* Task directions:
From the data underneath, reproduce exactly the stretch that begins at the line with "The height and width of the screenshot is (515, 918)." and ends after the line with "Task: Click the berth".

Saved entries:

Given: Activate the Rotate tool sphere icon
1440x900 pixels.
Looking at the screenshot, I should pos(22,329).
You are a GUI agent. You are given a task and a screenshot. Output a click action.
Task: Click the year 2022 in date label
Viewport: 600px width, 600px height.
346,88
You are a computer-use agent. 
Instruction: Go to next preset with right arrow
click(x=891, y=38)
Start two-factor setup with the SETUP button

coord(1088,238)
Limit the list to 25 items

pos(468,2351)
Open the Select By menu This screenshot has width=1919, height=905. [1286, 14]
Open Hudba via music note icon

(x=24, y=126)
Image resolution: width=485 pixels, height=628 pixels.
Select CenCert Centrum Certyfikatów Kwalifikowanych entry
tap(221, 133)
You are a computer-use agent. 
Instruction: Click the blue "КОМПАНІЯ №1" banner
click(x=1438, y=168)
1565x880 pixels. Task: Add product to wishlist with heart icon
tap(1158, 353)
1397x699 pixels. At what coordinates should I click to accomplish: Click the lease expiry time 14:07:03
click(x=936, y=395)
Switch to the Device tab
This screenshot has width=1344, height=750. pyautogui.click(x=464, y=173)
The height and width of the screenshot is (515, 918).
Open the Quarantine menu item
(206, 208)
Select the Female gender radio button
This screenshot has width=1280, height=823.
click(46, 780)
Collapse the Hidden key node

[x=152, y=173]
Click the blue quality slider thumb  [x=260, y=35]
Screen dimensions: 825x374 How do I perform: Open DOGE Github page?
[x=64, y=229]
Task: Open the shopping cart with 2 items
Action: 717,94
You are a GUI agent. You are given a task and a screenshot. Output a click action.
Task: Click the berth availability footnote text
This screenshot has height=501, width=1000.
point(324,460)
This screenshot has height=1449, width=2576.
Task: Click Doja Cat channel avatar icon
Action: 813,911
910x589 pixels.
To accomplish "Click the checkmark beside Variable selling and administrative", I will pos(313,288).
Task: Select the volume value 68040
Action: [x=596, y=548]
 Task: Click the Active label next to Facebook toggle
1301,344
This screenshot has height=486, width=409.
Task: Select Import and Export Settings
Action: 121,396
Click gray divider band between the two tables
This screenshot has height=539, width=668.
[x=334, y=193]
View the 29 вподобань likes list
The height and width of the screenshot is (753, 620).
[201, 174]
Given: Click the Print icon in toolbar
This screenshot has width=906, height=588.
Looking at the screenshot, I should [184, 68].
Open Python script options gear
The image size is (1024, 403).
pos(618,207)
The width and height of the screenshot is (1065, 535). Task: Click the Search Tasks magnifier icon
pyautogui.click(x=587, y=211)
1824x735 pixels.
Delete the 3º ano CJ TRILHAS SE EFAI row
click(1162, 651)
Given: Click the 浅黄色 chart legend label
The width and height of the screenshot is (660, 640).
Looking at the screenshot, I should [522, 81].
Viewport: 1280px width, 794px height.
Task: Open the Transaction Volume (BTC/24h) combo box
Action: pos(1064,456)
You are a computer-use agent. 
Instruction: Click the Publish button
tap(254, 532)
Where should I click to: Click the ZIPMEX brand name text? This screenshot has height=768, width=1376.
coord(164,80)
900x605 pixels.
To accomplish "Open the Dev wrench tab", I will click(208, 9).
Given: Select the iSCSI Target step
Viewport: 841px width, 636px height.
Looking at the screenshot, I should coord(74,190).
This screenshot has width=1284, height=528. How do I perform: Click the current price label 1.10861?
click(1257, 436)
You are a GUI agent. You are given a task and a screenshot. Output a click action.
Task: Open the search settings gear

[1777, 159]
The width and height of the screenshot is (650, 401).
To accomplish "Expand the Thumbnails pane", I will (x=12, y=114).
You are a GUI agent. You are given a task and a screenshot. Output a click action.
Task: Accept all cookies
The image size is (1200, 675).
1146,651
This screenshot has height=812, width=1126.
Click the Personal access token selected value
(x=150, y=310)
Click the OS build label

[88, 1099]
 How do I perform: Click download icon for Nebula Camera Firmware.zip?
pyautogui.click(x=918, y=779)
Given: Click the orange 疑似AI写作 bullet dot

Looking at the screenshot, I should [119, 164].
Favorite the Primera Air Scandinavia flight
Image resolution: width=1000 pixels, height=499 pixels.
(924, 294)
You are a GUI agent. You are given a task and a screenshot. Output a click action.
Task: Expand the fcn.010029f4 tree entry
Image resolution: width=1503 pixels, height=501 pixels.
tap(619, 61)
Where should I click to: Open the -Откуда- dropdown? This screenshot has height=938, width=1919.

* Solution to this task:
The height and width of the screenshot is (515, 918).
Open the Quarantine menu item
(206, 208)
Select the Female gender radio button
This screenshot has width=1280, height=823.
click(46, 780)
Collapse the Hidden key node

[x=152, y=173]
Click the blue quality slider thumb  [x=260, y=35]
Screen dimensions: 825x374 How do I perform: Open DOGE Github page?
[x=64, y=229]
Task: Open the shopping cart with 2 items
Action: 717,94
You are a GUI agent. You are given a task and a screenshot. Output a click action.
Task: Click the berth availability footnote text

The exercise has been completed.